Task statement:
Reproduce the rows from the line with "You are a computer-use agent. The height" to the line with "pos(339,211)", changing "computer-use agent" to "GUI agent" and leaving everything else as it is. Give only those rows.

Data rows:
—————
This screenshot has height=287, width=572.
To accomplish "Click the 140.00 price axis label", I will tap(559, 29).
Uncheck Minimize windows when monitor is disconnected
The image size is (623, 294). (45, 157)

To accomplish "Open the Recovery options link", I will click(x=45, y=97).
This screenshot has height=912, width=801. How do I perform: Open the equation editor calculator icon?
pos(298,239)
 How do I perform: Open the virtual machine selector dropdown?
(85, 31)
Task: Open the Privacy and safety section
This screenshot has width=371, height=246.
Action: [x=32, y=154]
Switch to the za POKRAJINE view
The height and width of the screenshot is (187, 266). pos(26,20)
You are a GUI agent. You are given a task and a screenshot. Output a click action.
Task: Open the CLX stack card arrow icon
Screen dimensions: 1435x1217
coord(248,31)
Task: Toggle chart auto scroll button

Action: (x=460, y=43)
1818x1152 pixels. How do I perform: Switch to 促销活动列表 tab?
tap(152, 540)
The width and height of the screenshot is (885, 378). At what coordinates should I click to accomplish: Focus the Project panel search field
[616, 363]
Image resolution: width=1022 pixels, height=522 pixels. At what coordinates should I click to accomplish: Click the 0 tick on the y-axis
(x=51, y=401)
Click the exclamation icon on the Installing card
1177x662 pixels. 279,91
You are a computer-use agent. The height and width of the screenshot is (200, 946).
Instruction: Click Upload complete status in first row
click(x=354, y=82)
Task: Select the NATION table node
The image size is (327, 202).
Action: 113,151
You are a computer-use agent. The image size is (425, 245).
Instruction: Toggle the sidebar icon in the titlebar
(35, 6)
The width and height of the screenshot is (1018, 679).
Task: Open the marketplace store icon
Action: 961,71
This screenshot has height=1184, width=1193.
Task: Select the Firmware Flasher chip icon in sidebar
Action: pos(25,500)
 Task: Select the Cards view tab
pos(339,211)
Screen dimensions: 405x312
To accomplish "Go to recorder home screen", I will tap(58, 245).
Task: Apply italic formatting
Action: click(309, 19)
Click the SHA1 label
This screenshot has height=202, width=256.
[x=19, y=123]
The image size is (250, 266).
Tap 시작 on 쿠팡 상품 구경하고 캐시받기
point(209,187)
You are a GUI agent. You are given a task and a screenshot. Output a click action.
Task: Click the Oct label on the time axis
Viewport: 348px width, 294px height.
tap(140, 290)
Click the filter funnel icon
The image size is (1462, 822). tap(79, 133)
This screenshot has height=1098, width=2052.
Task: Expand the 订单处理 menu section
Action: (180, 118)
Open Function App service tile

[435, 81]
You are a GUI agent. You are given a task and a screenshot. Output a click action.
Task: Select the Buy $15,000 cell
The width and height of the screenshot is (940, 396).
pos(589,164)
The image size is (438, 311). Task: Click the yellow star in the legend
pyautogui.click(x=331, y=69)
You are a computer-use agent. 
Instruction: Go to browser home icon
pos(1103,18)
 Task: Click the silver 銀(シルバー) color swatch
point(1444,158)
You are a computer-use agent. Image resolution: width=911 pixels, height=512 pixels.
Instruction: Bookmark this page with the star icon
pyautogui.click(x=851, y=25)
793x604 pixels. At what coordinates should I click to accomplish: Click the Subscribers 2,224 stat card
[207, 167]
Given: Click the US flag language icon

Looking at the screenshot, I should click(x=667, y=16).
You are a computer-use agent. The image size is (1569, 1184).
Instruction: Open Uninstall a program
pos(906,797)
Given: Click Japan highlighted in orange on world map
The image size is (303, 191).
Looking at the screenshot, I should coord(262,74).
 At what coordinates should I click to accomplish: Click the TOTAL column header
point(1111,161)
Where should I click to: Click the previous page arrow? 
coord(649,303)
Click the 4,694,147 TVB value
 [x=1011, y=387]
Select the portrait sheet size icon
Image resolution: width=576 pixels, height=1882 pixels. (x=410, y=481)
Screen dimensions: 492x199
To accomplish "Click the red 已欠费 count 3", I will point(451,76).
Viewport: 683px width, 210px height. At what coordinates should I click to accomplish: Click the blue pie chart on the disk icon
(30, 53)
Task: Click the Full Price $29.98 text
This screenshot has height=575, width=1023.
—————
Reply:
You are a GUI agent. The height and width of the screenshot is (200, 946).
Instruction: Click Upload complete status in first row
click(x=354, y=82)
Task: Select the NATION table node
The image size is (327, 202).
Action: 113,151
You are a GUI agent. The image size is (425, 245).
Instruction: Toggle the sidebar icon in the titlebar
(35, 6)
The width and height of the screenshot is (1018, 679).
Task: Open the marketplace store icon
Action: 961,71
This screenshot has height=1184, width=1193.
Task: Select the Firmware Flasher chip icon in sidebar
Action: pos(25,500)
 Task: Select the Cards view tab
pos(339,211)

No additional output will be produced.